For upper urinary tract tumors an even more aggressive behavior in comparison to the counterpart in the urinary bladder is known, usually showing a higher histological grade and presenting at a more advanced stage of disease [15]. Individuals with SCI/D and neurogenic bladder are at significantly higher risk of developing renal stones and urinary tract infections than in the able-bodied population due to additional risk factors such as immobility, bacteriuria, hydronephrosis, renal scarring, reflux, and metabolic changes [1, 2, 16].

In case of incidental and small non-obstructing renal stones, regular upper urinary tract monitoring may be a viable option providing a careful selection of patients [4]. For a connection between upper urinary tract infections, renal calculi, and developing RSCC is known, persons suffering from spinal cord injury may be at a higher risk for upper urinary tract tumors. Since RSCC is a very rare tumor and lacks specific symptoms which may be identical to those caused by renal stones, definitive diagnosis is difficult and thus delayed. Hematuria, flank pain, and abdominal mass may be present, yet these are non-specific. Also, paraneoplastic symptoms such as hypercalcemia, thrombocytosis, and leukocytosis have been described [17]. Even though RSCC shows an association with a renal stone disease which may result in repeated radiological imaging, it lacks specific radiological features making it hard to identify the disease at an early stage [6, 7, 17]. Also, sensory impairment, which is very often associated with SCI/D, can also mask the aforementioned symptoms and thus add to the risk of a delayed diagnosis.

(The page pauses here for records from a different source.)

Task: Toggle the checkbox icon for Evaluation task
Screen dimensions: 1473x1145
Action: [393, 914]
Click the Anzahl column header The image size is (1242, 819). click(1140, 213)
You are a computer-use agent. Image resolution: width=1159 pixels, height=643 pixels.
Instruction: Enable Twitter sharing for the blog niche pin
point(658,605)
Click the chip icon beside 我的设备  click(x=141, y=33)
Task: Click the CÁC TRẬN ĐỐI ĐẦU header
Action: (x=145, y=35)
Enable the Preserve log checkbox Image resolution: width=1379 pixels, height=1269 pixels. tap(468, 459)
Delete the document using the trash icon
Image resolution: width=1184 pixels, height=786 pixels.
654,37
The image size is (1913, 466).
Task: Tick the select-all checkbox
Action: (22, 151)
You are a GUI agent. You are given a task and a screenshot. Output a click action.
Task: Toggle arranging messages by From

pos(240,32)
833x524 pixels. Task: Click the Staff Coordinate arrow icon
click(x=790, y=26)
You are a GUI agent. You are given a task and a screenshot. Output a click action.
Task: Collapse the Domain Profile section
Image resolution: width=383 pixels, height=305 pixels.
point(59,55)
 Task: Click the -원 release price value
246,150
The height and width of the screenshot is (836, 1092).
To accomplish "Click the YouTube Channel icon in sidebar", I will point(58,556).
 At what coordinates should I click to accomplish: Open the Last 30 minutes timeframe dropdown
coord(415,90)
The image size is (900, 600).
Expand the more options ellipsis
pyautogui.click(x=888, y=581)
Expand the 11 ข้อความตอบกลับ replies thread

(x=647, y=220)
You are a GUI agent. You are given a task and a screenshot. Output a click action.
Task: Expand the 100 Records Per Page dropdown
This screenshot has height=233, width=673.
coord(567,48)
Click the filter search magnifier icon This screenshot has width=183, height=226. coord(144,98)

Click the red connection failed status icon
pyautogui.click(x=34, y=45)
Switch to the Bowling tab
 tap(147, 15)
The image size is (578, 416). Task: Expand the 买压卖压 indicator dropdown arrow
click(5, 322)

Our patient had a long history of renal calculi with multiple attempts including surgery to accomplish a stone-free condition, in vain. Renal function was monitored regularly and showed only minor deterioration over the years. Even though repeated ultrasound examination owing to SCI/D and accompanying stone disease was performed continuously over the years, a definitive diagnosis of RSCC could only be given by surgical assessment and histopathological work-up after computed tomography had shown a locally advanced disease—leaving palliative treatment as the only option in our patient. Due to the listed conditions and difficulties in identifying the tumor at an early stage, the prognosis of RSCC is poor and even worse compared to other malignancies of the upper urinary tract [18, 19].

In summary, RSCC is a very rare tumor that may originate from a preexisting condition such as the presence of renal calculi or chronic or recurrent inflammation. Commonly, it presents with a higher histopathological grade and locally advanced status. Thus, with respect to treatment under a curative intent, an early diagnosis is crucial. Since individuals with SCI/D are at higher risk of developing renal stones and urinary tract infections, it is of high interest to regularly screen for and if necessary to manage stone disease in order to protect the kidney function and to avert potentially malignant changes to the urothelium due to chronic irritation at an early stage.